In what has become a Wine Festival Tradition, festivalgoers will pour out of The White Elephant and head down To Galley Beach for “The After Gala Party,” except this year, a new executive chef will be there to greet them. Chef Neil Ferguson takes over Galley Beach’s kitchen this spring, bringing with him a culinary flare he’s cultivated from his native London to Paris to New York City. Before coming to Nantucket in 2010, Ferguson worked in Michelin starred restaurants with such culinary greats as Gordon Ramsay. In Manhattan, he was the Executive Chef at Gordon Ramasay at the London, ran Allen and Delancey on the Lower East Side, and was the Executive Chef of Soho House New York. N Magazine recently caught up with Chef Ferguson to see what he has cooking for the 2013 season.

N MAGAZINE: How did you end up at Galley Beach?

Shortly after moving to Nantucket, I was introduced to Galley Beach owner David Silva through a mutual friend at Nantucket New School, where both our sons go, and we spoke about my plans to open a restaurant. We got on well from the outset and have been looking at various properties since that time, with a view to opening a place together. This is something we still fully intend to do. I have been working lunches in the kitchen at Galley Beach the last two seasons, cooking the previous menu, helping out wherever I was needed.

N MAGAZINE: Will the menu be changing at Galley Beach?

CHEF FERGUSON: The style of food is still going to be based upon as much locally caught or grown food as possible, but there will be a significant change of style, which is normal when a property has a change of chef. I’m confident people will be happy with the new menu. We are developing an interesting menu for the bar, some really good bites there, and the dessert menu is getting a complete overhaul.

N MAGAZINE: How would you describe your cooking style?

CHEF FERGUSON: The simplest way to describe my food is good, tasty cooking, elevating the natural flavors of the products. I’m not a big fan of over working ingredients or masking them with heavy, overpowering sauces and dressings. I’ve been fortunate to work with some incredibly talented chefs, running truly great restaurants in Europe.

N MAGAZINE: What was it like cooking with Gordon Ramsay? Is he as ferocious as he is portrayed on television?

CHEF FERGUSON: I had a great time cooking with Gordon. I was lucky enough to cook shoulder-to-shoulder with him back in 1995, eighteen hours a day, for almost three years. He’s an incredible technician with the highest standards. There is only a handful of people who had that exposure, and I feel privileged to have been one of those people.

Collected data
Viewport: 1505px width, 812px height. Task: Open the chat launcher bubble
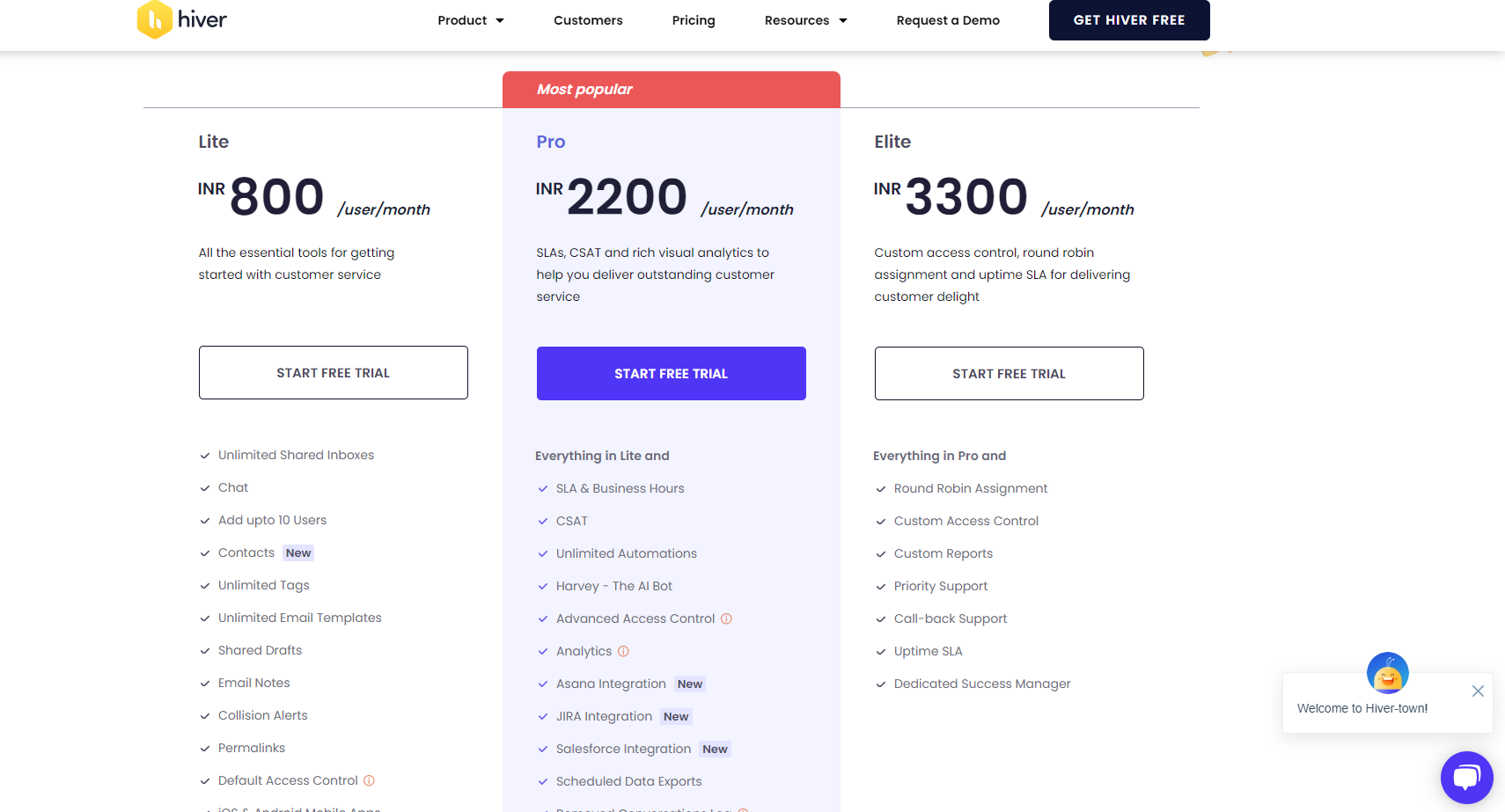pyautogui.click(x=1466, y=777)
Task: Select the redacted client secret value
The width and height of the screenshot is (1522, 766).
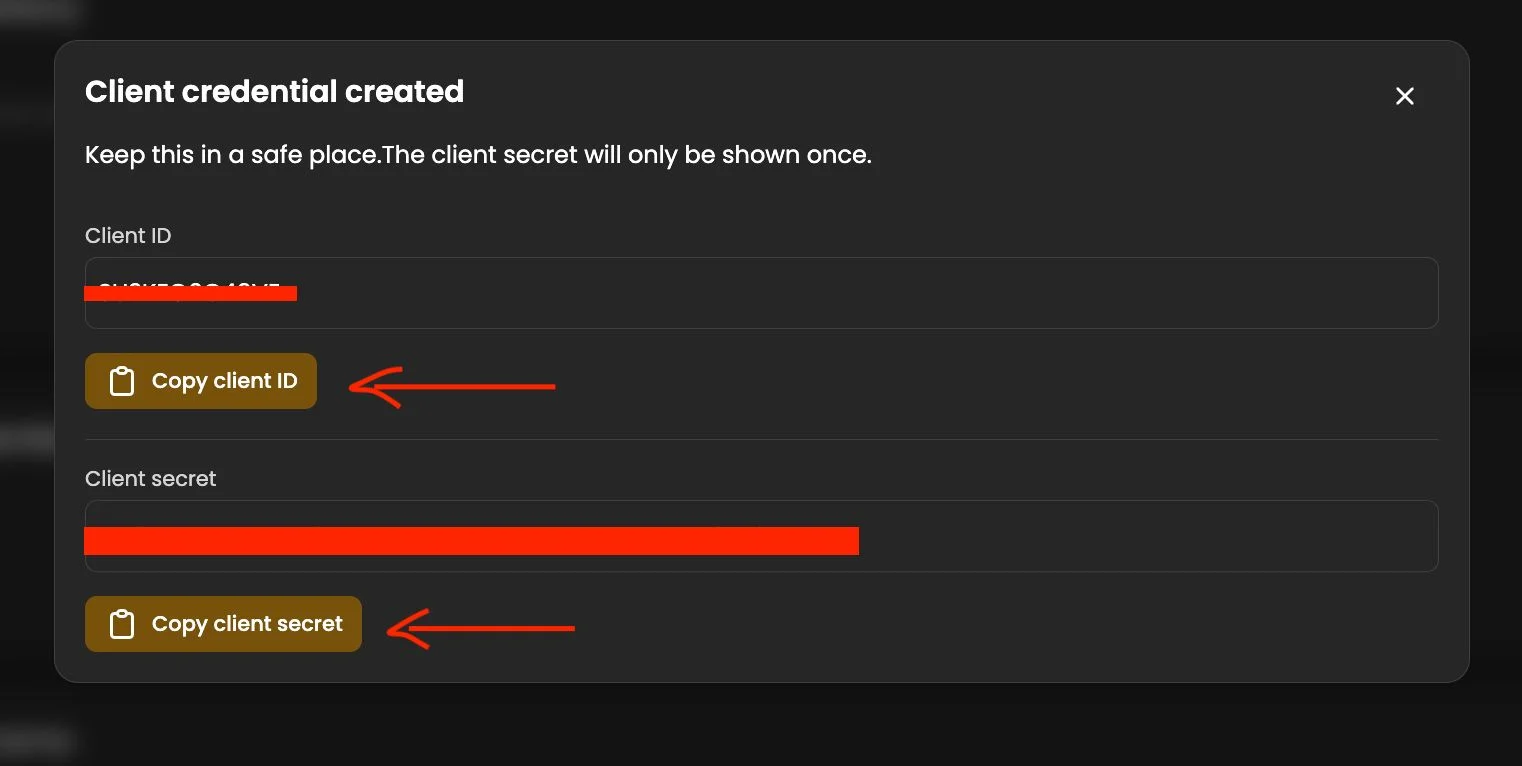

Instruction A
In the Galley Beach interview, in what year did Ferguson begin cooking shoulder-to-shoulder with Gordon Ramsay?
Instruction B
Render this sentence from the Galley Beach interview in Spanish: "He’s an incredible technician with the highest standards."
Instruction C
From the Galley Beach interview, extract the text between "CHEF FERGUSON: The style" and "your cooking style?", inclusive.

Complete output A
1995

Complete output B
Es un técnico increíble con los más altos estándares.

Complete output C
CHEF FERGUSON: The style of food is still going to be based upon as much locally caught or grown food as possible, but there will be a significant change of style, which is normal when a property has a change of chef. I’m confident people will be happy with the new menu. We are developing an interesting menu for the bar, some really good bites there, and the dessert menu is getting a complete overhaul.

N MAGAZINE: How would you describe your cooking style?